When McKinsey Comes to Town: The Hidden Influence of the World's Most Powerful Consulting Firm by Michael Forsyth and Walt Bogdanich. A cutting expose into the forces that are shaping our society that most don't see.

The Man Who Broke Capitalism: How Jack Welch Gutted the Heartland and Crushed the Soul of Corporate America—and How to Undo His Legacy by David Gelles. Gives you a better understanding of the philosophies that shaped corporate offshoring, outsourcing and sell offs from the 70s to today.

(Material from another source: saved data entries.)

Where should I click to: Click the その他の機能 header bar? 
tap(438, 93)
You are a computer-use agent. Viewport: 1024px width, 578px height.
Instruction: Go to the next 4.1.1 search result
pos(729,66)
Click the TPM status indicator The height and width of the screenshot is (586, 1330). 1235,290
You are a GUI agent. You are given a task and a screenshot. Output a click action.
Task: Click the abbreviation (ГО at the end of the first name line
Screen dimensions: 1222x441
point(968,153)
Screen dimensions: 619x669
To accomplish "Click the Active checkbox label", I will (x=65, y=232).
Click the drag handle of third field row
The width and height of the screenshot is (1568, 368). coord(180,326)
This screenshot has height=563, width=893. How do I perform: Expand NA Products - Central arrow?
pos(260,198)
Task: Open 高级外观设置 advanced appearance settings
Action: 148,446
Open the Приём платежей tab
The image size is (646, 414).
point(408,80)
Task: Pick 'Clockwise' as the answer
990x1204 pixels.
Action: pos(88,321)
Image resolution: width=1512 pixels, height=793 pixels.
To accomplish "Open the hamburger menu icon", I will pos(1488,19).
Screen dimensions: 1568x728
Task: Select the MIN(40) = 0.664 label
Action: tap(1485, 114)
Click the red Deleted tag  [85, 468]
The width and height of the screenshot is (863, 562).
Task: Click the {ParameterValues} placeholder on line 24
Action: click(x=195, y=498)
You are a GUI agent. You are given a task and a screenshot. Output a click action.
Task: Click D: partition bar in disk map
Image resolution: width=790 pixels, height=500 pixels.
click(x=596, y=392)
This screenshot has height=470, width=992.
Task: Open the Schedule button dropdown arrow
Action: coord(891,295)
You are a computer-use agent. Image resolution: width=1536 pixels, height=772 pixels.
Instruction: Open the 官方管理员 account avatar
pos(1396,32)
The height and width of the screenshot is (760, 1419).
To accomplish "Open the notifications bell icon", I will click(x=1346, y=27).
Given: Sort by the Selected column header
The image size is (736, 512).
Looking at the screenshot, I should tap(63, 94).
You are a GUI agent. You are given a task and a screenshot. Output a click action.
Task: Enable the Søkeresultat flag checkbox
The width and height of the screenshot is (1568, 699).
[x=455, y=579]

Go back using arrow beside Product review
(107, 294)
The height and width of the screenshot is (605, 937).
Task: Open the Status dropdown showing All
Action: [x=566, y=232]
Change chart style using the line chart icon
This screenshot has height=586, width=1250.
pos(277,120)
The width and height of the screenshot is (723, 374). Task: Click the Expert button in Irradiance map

Currowan: A Story of Fire and Community During Australia's Worst Summer by Bronwyn Adcock. A revealing firsthand account of what it's like to live through the catastrophic real life effects of climate change.

A Good Place on the Banks of the Euphrates: Stories from the War Against ISIS by Warren Stoddard II. A frightening and inspiring collection of short stories and diary entries from the perspective of an internationalist fighter on the ground.

The Consolations of Philosophy by Alain de Botton. A digestible collection of reassuring practical tactics to understanding personal attitudes and behaviours as framed by some of history's most influential philosophers.

[–] lntl@lemmy.ml 3 points 1 year ago

The World is Flat - Tom Friedman

It was a paradigm shift for me because of the time that I read it and the decisions I needed to make at the time. A case of good timing. Your results may vary

The Origin of Consciousness in the Breakdown of the Bicameral Mind

[–] smellythief 2 points 1 year ago

I have the feeling a Sapiens might be a worthy member of such a list. I haven't read it yet though. I'd love to hear someone's opinion who has.

[–] novibe@lemmy.ml 2 points 1 year ago* (last edited 1 year ago)

The Ego and Its Own, by Max Stirner.

Made me see individualism, society and ideology completely differently.

[–] VasyaSovari@artemis.camp 2 points 1 year ago

Finding The Mother Tree by Suzanne Simard. Completely changed my understanding of woodlands, nature itself, and the world in general.